A Necessidade de uma Candidatura de Centro em Tempos de Polarização
Nos últimos dias, temos observado a longa e cansativa novela sobre a candidatura do PSD à Presidência da República. Com os prazos eleitorais se aproximando, em breve saberemos quem será o escolhido por Gilberto Kassab: o governador do Rio Grande do Sul, Eduardo Leite, ou o governador de Goiás, Ronaldo Caiado. O terceiro candidato, o governador do Paraná, Ratinho Jr., considerado o favorito por Kassab e bem colocado nas pesquisas, decidiu se retirar da disputa por conta de problemas políticos locais. Independentemente de quem for escolhido, a realidade é que as chances de qualquer um deles são bastante reduzidas diante da crescente polarização entre o presidente Luiz Inácio Lula da Silva e o senador Flávio Bolsonaro. Neste contexto, qualquer alternativa precisa se distanciar decididamente das propostas de Lula e Bolsonaro, que parecem mais preocupados com seus próprios interesses de poder do que com o futuro do país.
Essa diferenciação deve ocorrer através da apresentação de um projeto sólido e viável para o Brasil, que seja construído por meio de diálogo e cooperação com diversas forças. Mesmo que essa proposta não conquiste a eleição, ela poderá mostrar que ainda existem no país aqueles que desejam resgatar a capacidade de fazer política, longe do embate estéril entre as duas correntes que atualmente paralisam o Brasil e focando nas necessidades das futuras gerações. Esse seria um avanço significativo para a sociedade brasileira.

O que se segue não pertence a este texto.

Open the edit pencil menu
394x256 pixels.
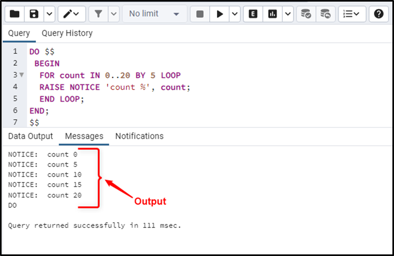(72, 14)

O governador gaúcho tem destacado essa necessidade em entrevistas recentes, buscando se diferenciar de seu concorrente de Goiás. A incógnita persiste sobre se Eduardo Leite será o porta-voz desse ideal, mas é necessário ouvi-lo quando ele defende a construção de uma candidatura que não se restrinja ao debate sobre a anistia a Bolsonaro, como sugere Caiado, mas que ofereça uma alternativa real de centro ao Brasil. “Quero muito que possamos contar com a opção da candidatura de centro, e não apenas com uma opção à esquerda e três à direita mais radical”, afirmou Leite em entrevista à CNN, referindo-se às candidaturas dele mesmo, de Caiado e do governador de Minas Gerais, Romeu Zema, do partido Novo. O alerta é claro: o campo não lulista corre o risco de se fragmentar enquanto algumas de suas lideranças permanecem presas a cálculos eleitorais relacionados ao bolsonarismo.

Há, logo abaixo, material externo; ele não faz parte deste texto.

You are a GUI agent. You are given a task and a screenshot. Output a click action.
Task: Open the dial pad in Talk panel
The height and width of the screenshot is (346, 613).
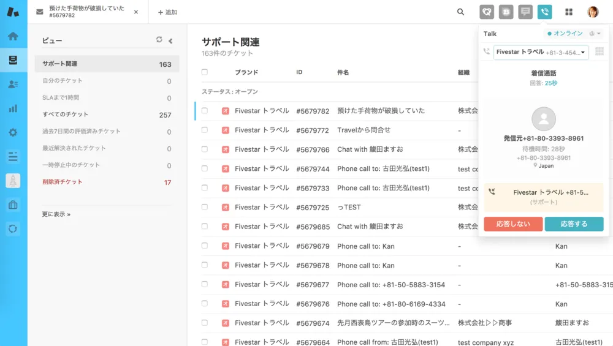(600, 52)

Em outra conversa à GloboNews, Leite enfatizou a importância de uma candidatura genuinamente centrada – uma que, segundo ele, ainda está ausente na disputa atual. Ele está correto. Mais do que evitar a dispersão, o Brasil precisa resgatar o “bom senso” e dirigir seu foco para o debate sobre um “novo Brasil”. Isso requer uma alternativa que se desvincule tanto do populismo da esquerda quanto da submissão ao bolsonarismo, com a qual vários nomes do centro e da direita ainda se encontram atrelados.
Partidos como o PSD, bem como lideranças como Ratinho Jr., Caiado, Zema e o governador de São Paulo, Tarcísio de Freitas, precisam definir qual papel desejam assumir: ou se consolidam como forças políticas com identidade e projetos próprios, ou continuarão a ser meras auxiliares do bolsonarismo. Já não há espaço para essa ambiguidade.
A política não pode se restringir apenas a uma luta entre um populismo já conhecido, que aposta na expansão desenfreada do Estado sem a devida fundamentação, e uma reação que se apega a líderes e agendas personalistas. Essa dicotomia enfraquece a capacidade de elaborar soluções e compromete o amadurecimento democrático do país.
Portanto, não se trata apenas de discutir a viabilidade eleitoral de uma alternativa. Uma candidatura de centro deve representar uma nova ideia, baseada na conciliação de diferentes pontos de vista e voltada para o futuro. Mesmo que não vença, sua importância reside em qualificar o debate político. A crença de que somente o que ganha importa é um grande engano. Democracias maduras se constroem a partir de ideias que, mesmo após derrotas, elevam o nível da discussão pública e resgatam o sentido da política, muito além da mera disputa eleitoral.